━━━━━ Task material ━━━━━

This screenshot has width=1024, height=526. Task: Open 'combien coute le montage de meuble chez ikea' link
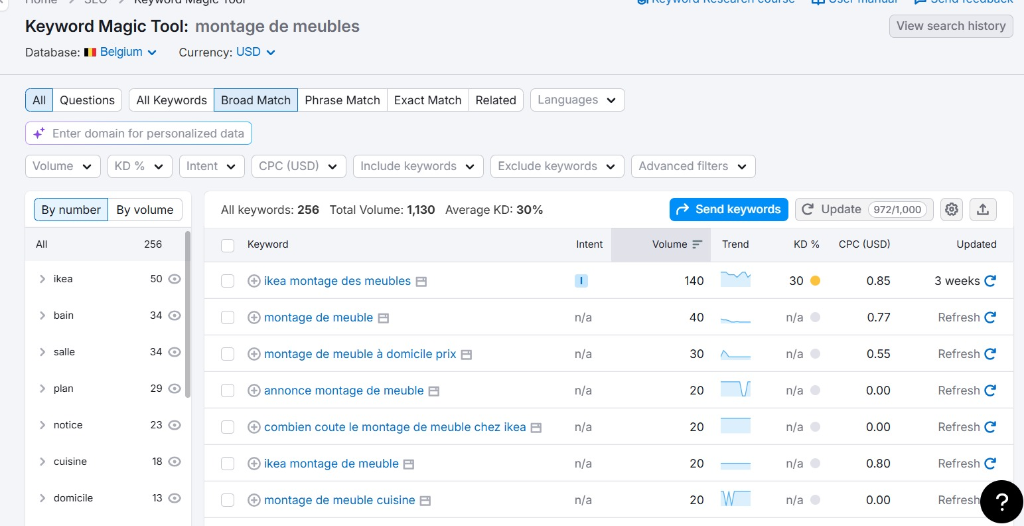tap(394, 427)
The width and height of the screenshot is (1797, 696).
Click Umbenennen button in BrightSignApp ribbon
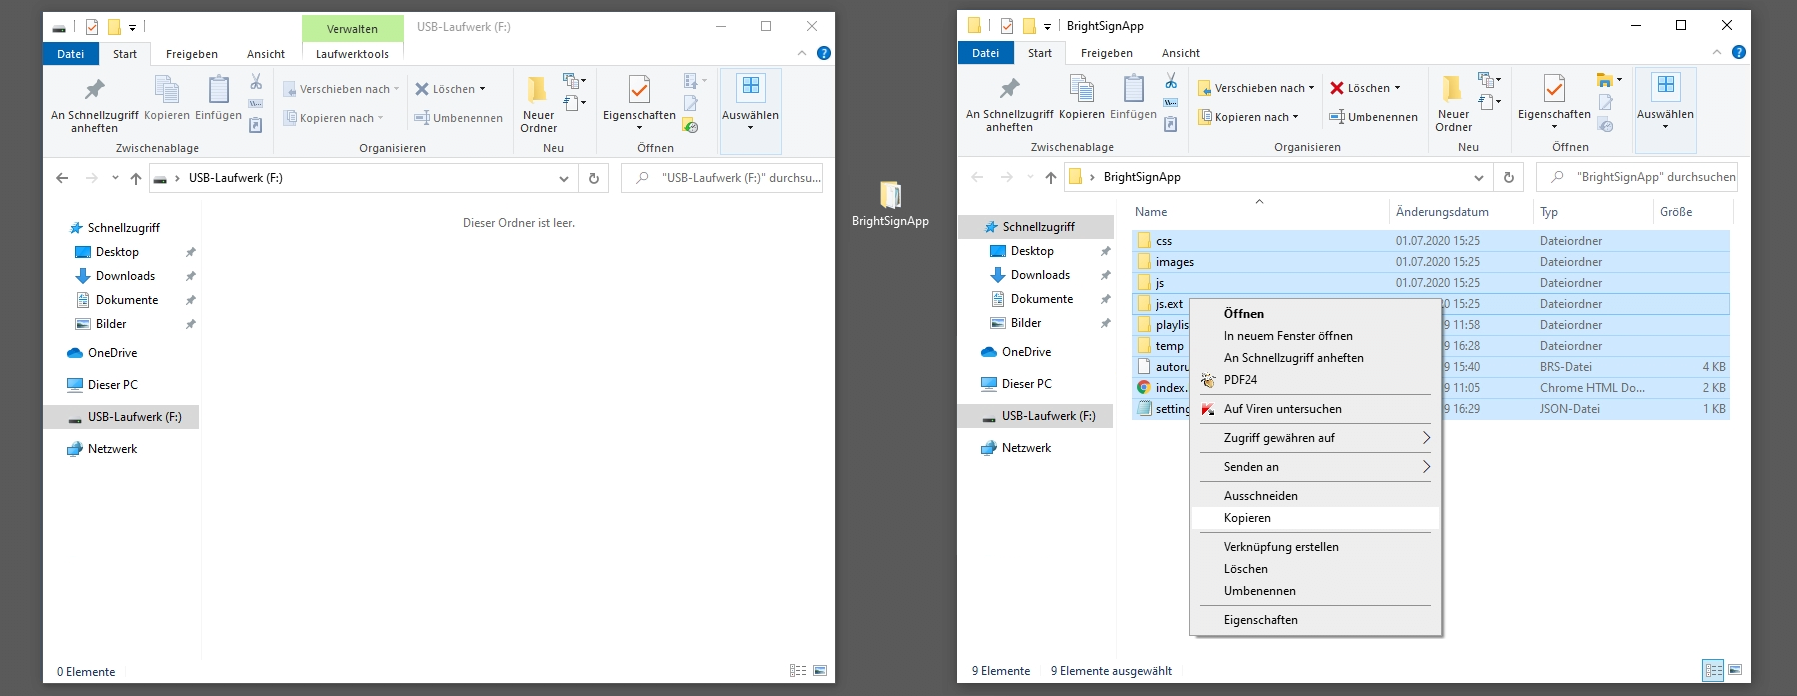(1373, 117)
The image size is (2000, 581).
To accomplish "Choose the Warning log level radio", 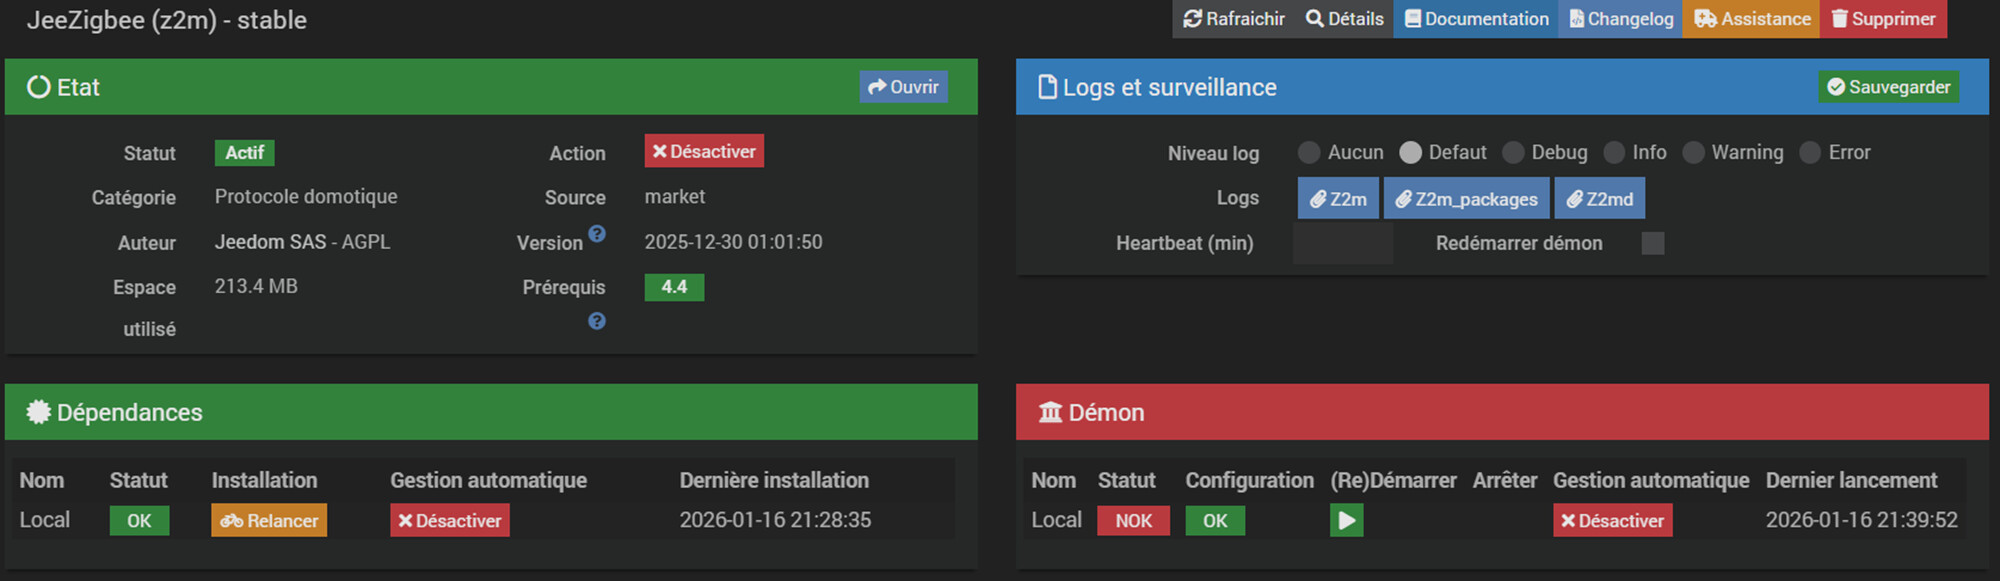I will (x=1693, y=152).
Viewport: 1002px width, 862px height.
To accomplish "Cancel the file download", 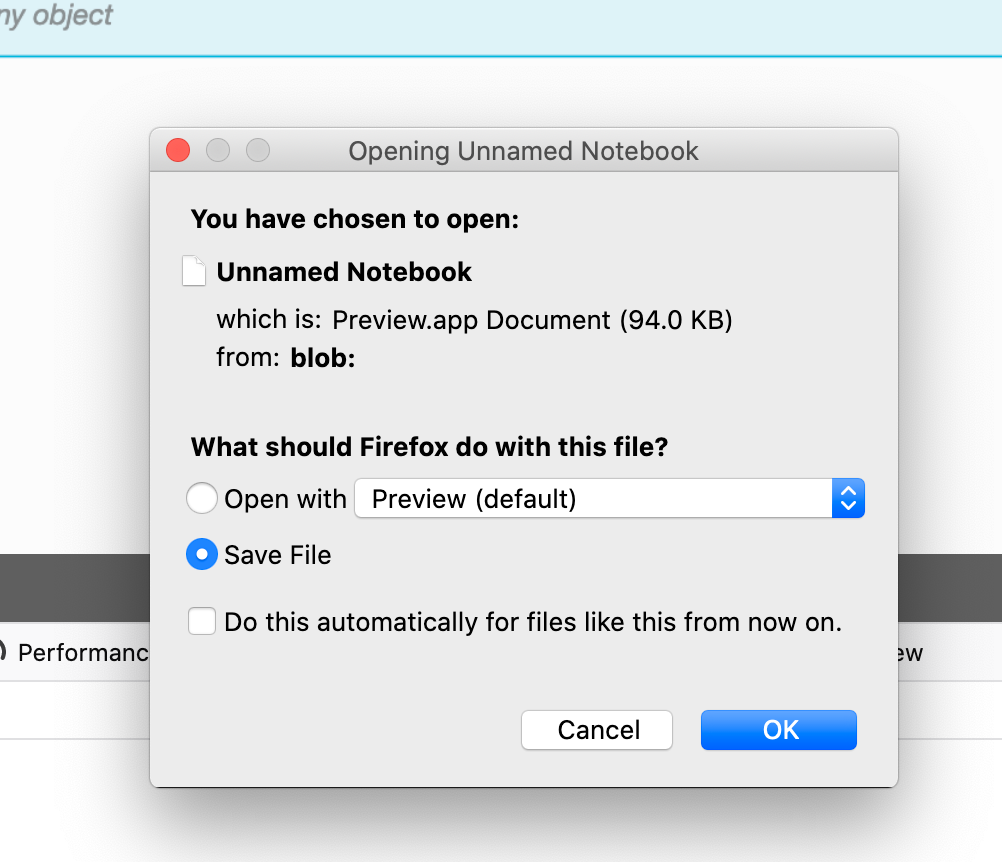I will tap(596, 729).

━━━━━

■ Exercise requirements:
Please give again, exactly and only, the lines from the top of the listing above through the line that has "The image size is (2000, 581).", with pictures left out.

■ Solution to the problem:
This screenshot has width=1024, height=526. Task: Open 'combien coute le montage de meuble chez ikea' link
tap(394, 427)
The width and height of the screenshot is (1797, 696).
Click Umbenennen button in BrightSignApp ribbon
(1373, 117)
The image size is (2000, 581).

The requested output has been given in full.